To me it sounded like he was trying to get close to each phase supplying roughly the same Kw's to both of the lines/live/hot.

Is this correct, if so how close do you have to be in this balancing stage and why?
Is this to do with sinewaves?

 

[littlespark]

It’s just a general rule that the loads on 3 phases be as close as possible to each other.
If there was no balancing, there could be an instance where, say L1 at the power station was twice what L2 was pulling.
It’s bound to cause some troubles… likely cable sizes not being up to it, or the generator itself being over tasked.
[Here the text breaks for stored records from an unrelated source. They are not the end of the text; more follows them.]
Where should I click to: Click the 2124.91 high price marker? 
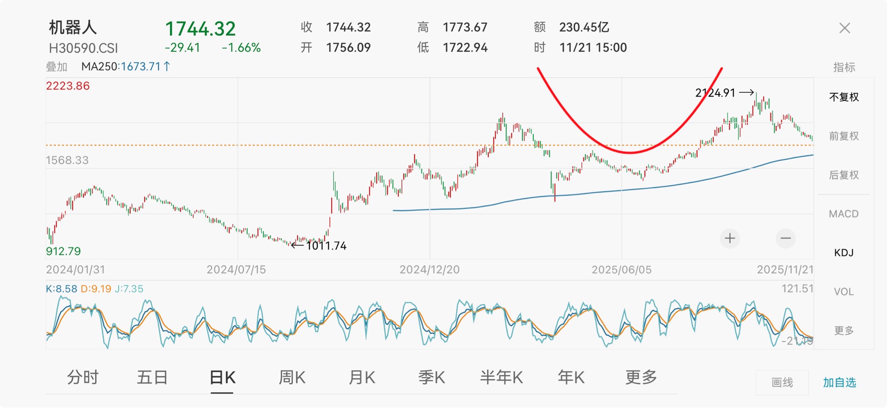pos(715,93)
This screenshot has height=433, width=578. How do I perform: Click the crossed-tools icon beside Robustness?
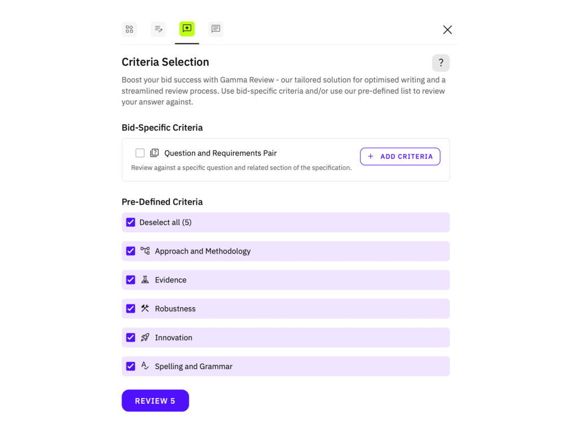pyautogui.click(x=145, y=308)
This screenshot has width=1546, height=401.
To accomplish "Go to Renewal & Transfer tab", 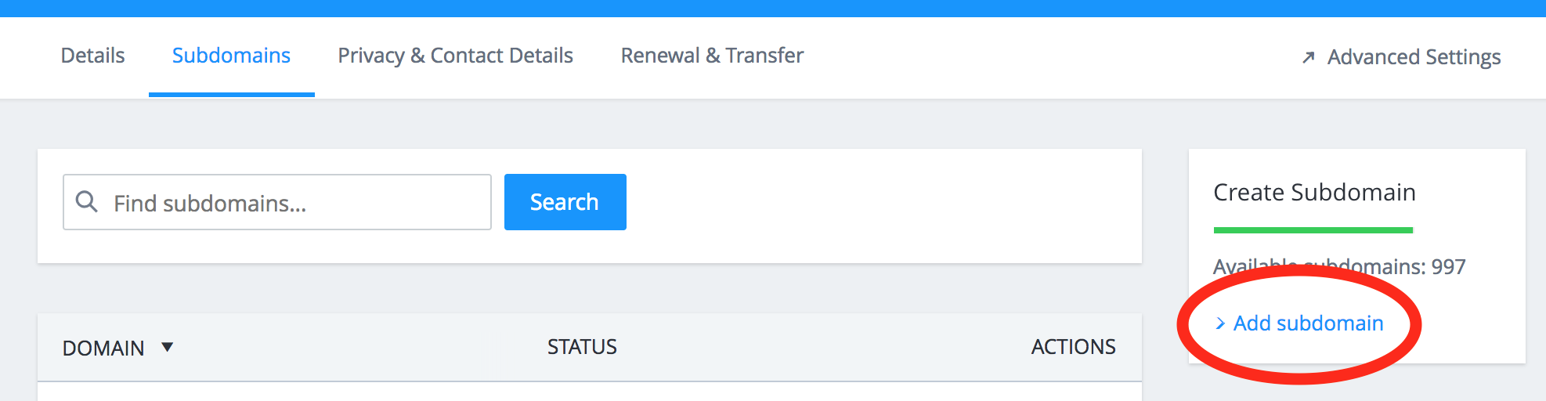I will click(712, 56).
3ph motors will balance already, if nothing untoward, but it’s the single phase loads that can be off.

 

[James]

Phase balancing is really important for the generation and distribution people however it can be a cause for concern to the end user too.

for the end user
say you have a 3 phase supply

if your phase loads are perfectly balanced you can use all of the available power.

if you end up with one phase being loaded much more than the others then if you are close to the limit of the supply an additional load on that phase could blow your main fuse.
however it may be that you could have put a much larger extra load on one of the other phases and had no problems.

 

[Lucien Nunes]

There are a couple of separate benefits as mentioned above, the obvious one being to make use of all available power. No good having a 100A intake with 120A on one phase and 60A on another.
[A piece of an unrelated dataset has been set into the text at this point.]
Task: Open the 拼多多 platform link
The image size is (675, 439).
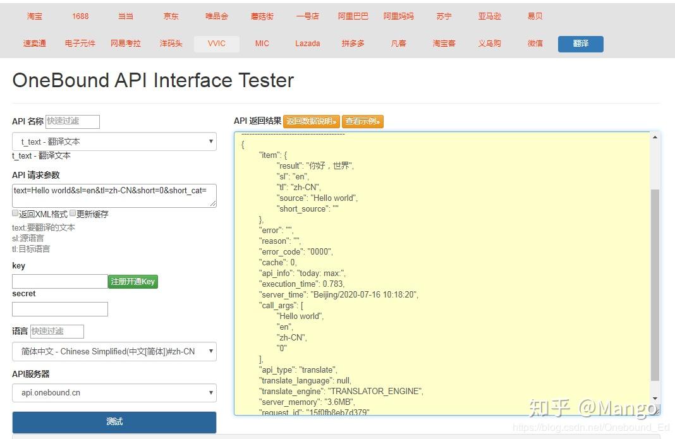Action: (353, 44)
Next is if there are 3-phase motors on the system and any significant voltage drops, one wants all the drops as close as possible so that the motors see a symmetrical voltage. Suppose a long submain was feeding a board with 3-phase machinery and some heavy single-phase loads. If the single-phase part of the load is unbalanced then so will be the voltage drops on the three lines. Motors in the 3-phase machinery will then try to regenerate power into the lower phase(s) or at least draw less power from it, in an attempt to balance the drops, resulting in increased winding current and heat dissipation.

Finally there is a situation where in large industrial distribution, due to the generally balanced nature of machine loads, the neutrals are significantly reduced to save copper. These systems can only withstand a certain fraction of imbalance before the neutral current is exceeded. E.g. in a production hall with a 600A maximum line current, there might only be 50A of neutral current / imbalance to supply the 230V electronics. DNO's distribution cables sometimes have a reduced neutral as the diverse nature of a load made up of many customers spread across the phases makes for very low neutral current overall.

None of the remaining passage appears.